Gustave Courbet, l’homme qui criait fort et marchait droit

Thomas SCHLESSER

Directeur de la Fondation Hartung-Bergman à Antibes

Il est également professeur à l’Ecole polytechnique. Docteur en histoire de l’art il a soutenu en 2006 un doctorat en histoire et civilisations[3] à l’École des hautes études en sciences sociales sur l’artiste réaliste Gustave Courbet. Sa thèse est publiée sous le titre Réceptions de Courbet, fantasmes réalistes et paradoxes de la démocratie (Les Presses du réel, 2007). Parmi ses ouvrages il a publié  « L’univers sans l’homme » paru chez Hazan, 2016 qui a été couronné du Prix Bernier de l’Académie des Beaux-Arts.

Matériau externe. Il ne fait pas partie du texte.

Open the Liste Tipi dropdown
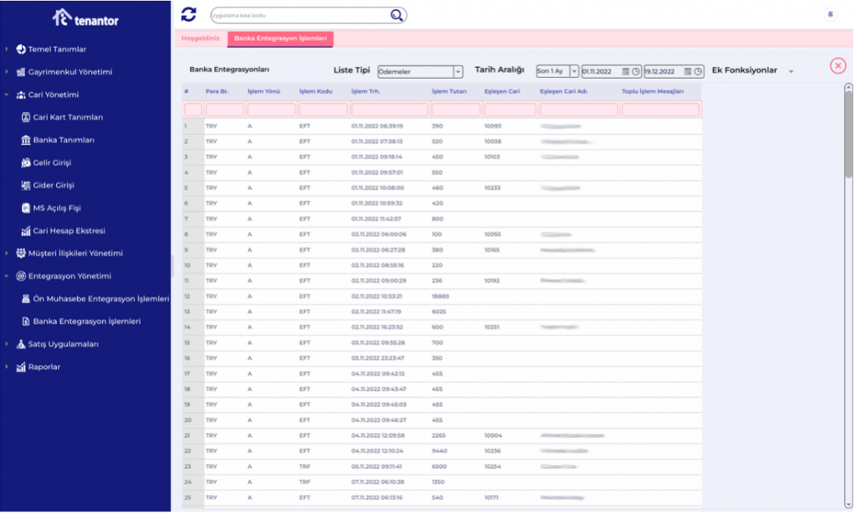The width and height of the screenshot is (857, 514). click(458, 72)
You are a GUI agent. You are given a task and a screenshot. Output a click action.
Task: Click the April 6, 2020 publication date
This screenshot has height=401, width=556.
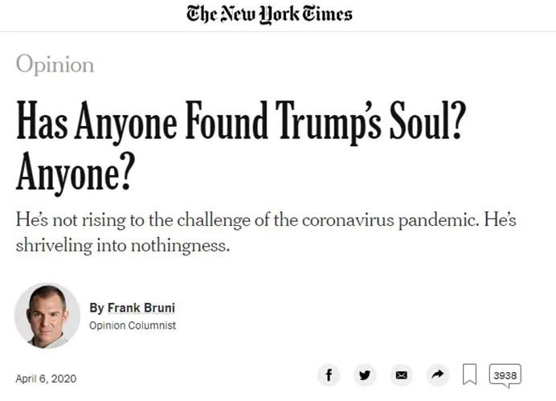coord(46,378)
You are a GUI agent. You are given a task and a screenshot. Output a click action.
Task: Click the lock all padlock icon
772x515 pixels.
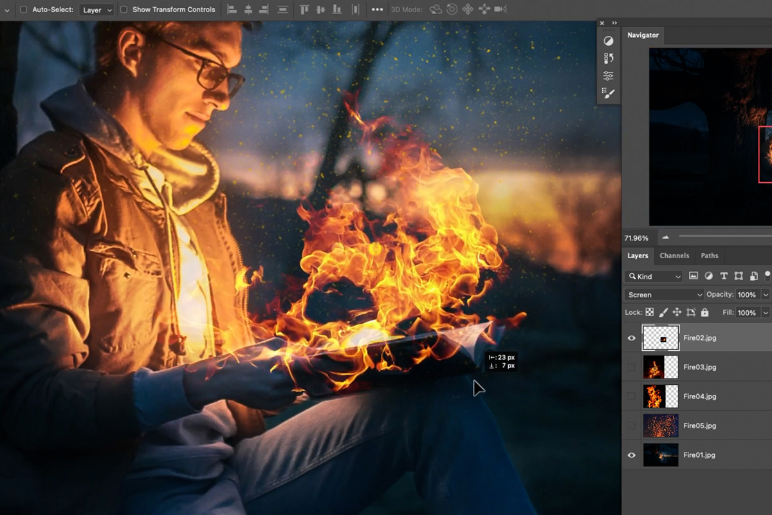[x=705, y=312]
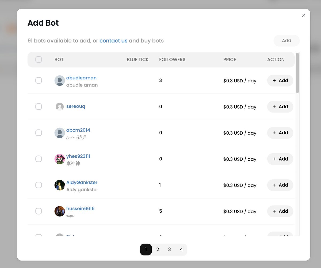
Task: Check the checkbox for hussein6616's row
Action: coord(39,211)
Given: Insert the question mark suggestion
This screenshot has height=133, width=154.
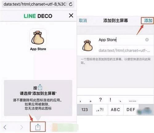Looking at the screenshot, I should click(100, 100).
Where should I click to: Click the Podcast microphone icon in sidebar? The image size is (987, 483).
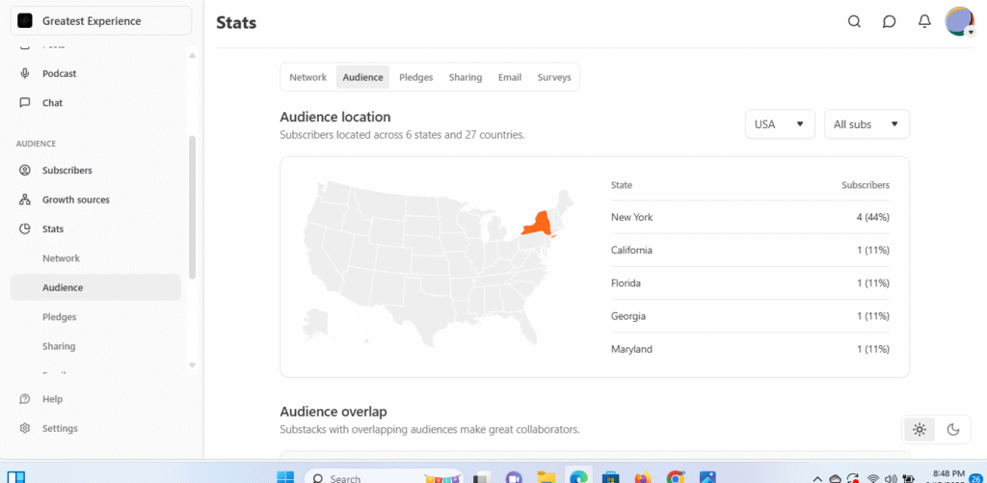25,73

Gustave Courbet est de ceux dont  la vie est faite de hauts et de bas, de triomphes et d’échecs, à quoi il faut ajouter, c’est plus rare, la prison et l’exil. Comment peut-on croire seulement comme certains le disent aujourd’hui, qu’il s’impose à nous parce qu’il a liquidé le vieux monde, créé l’avènement de la modernité, le règne du peuple et de la démocratie en arts ?

Engagé par le verbe et l’action il sut vivre dans son temps, s’adapter aux pratiques ambiantes et y trouver son compte. Courbet n’a jamais trahit ses engagements, il a crié ses convictions et toujours marché droit.